** Records supplied follows **

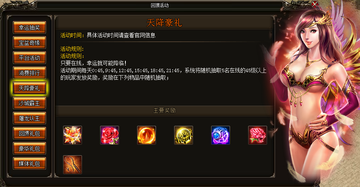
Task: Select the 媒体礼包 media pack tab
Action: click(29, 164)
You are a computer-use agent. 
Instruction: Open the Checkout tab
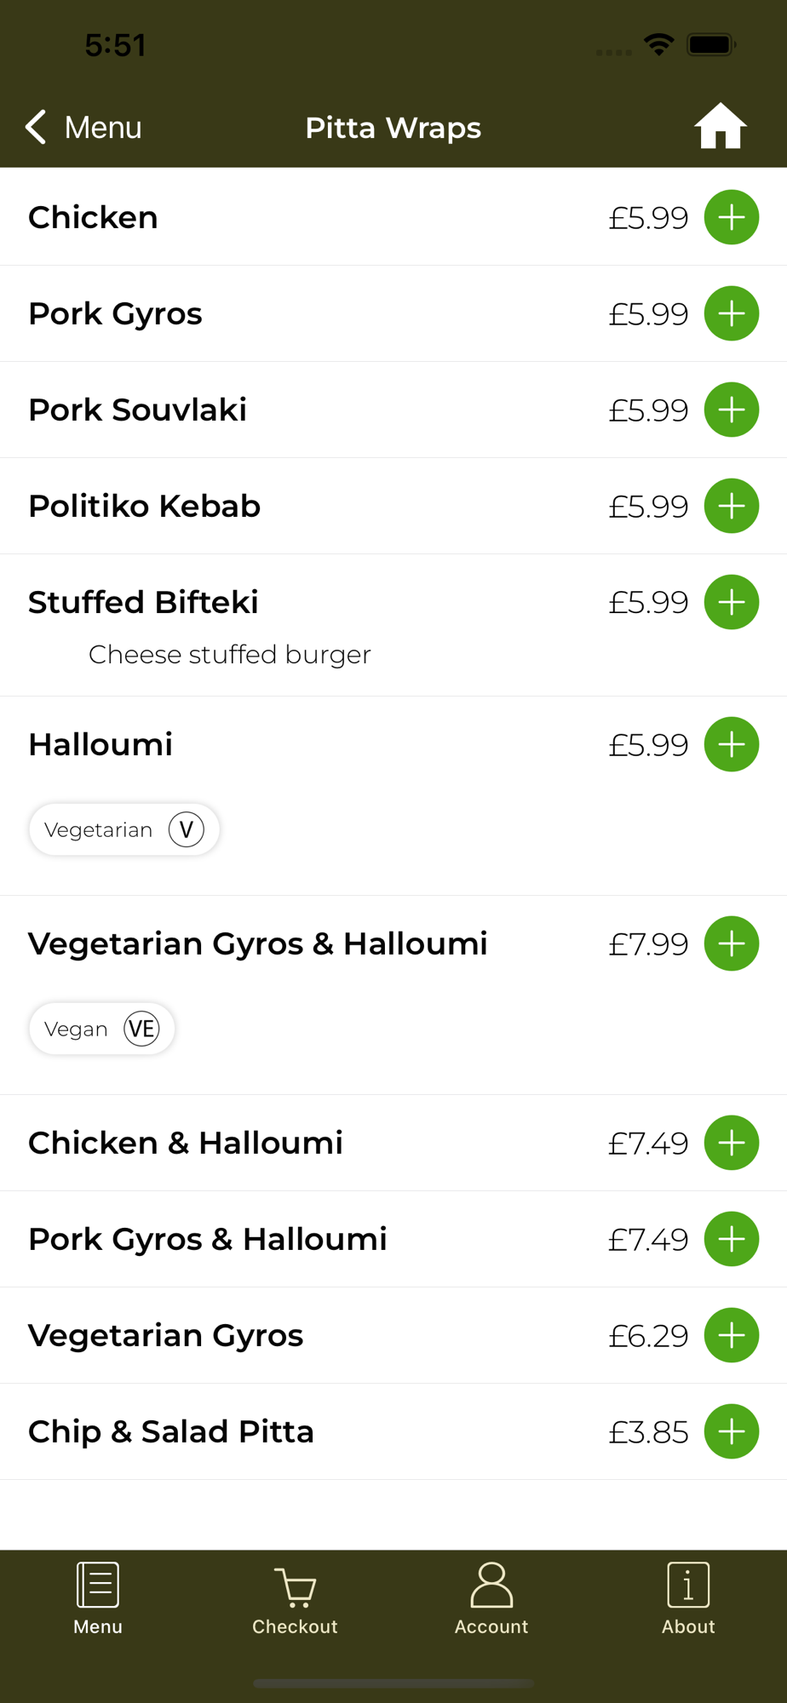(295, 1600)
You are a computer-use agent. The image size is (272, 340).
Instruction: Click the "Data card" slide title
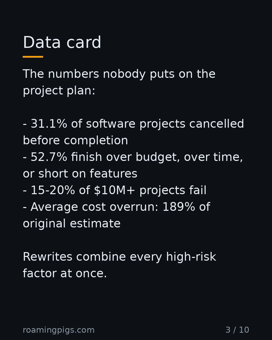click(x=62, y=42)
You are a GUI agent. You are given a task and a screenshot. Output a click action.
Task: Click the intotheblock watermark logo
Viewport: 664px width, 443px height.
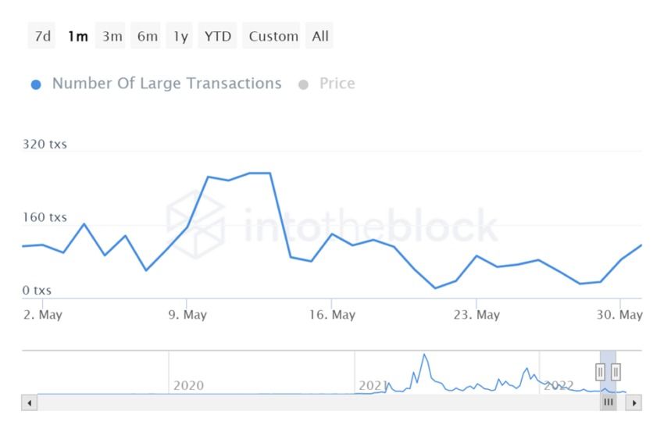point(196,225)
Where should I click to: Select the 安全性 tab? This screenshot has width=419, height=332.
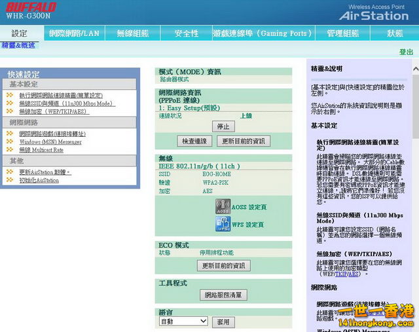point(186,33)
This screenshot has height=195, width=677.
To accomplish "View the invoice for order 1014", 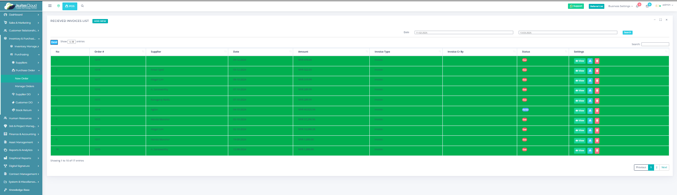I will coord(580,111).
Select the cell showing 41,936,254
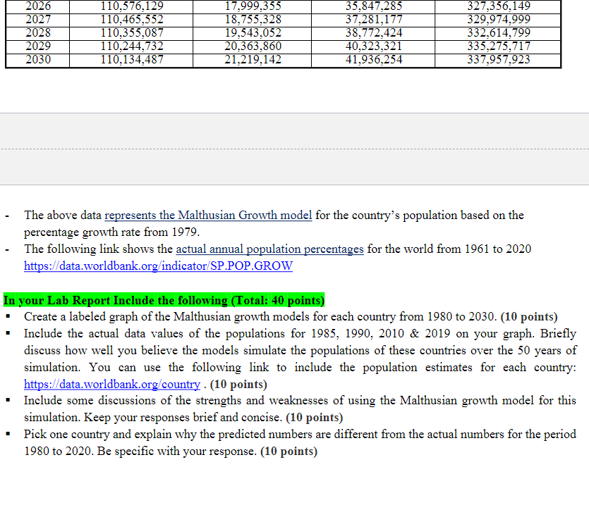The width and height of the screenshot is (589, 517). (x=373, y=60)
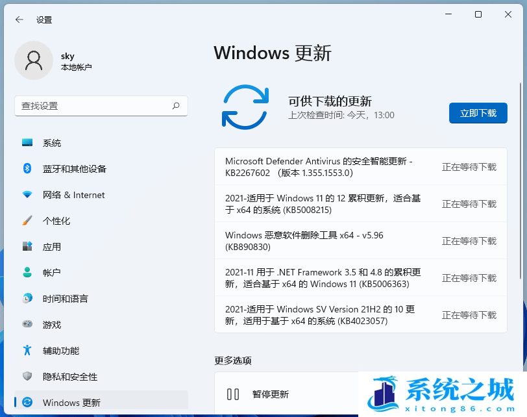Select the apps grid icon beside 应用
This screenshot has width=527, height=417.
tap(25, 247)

** End of Records supplied **
** Records supplied follows **

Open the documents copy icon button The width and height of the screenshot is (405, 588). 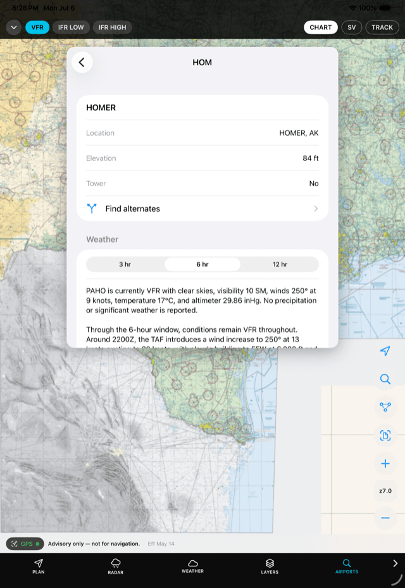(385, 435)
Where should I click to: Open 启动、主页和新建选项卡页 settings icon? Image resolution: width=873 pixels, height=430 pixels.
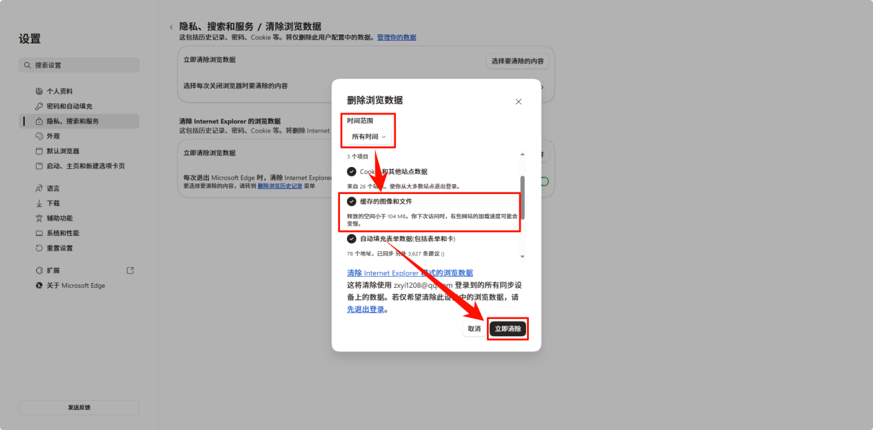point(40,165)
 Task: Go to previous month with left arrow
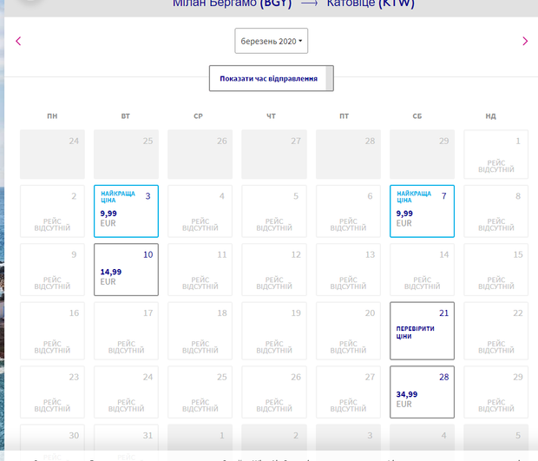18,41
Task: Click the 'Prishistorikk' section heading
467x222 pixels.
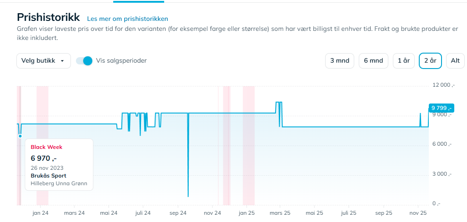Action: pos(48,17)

** End of Records supplied **
** Records supplied follows **

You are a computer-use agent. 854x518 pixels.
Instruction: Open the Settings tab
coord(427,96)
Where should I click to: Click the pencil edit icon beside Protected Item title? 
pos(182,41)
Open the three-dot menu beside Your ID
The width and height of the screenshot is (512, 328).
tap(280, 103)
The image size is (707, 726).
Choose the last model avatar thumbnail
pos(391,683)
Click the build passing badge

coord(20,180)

** End of Records supplied **

Reproduce every line in the records above that contains the word "size".

You are a computer-use agent. The image size is (272, 340).
The image size is (707, 726).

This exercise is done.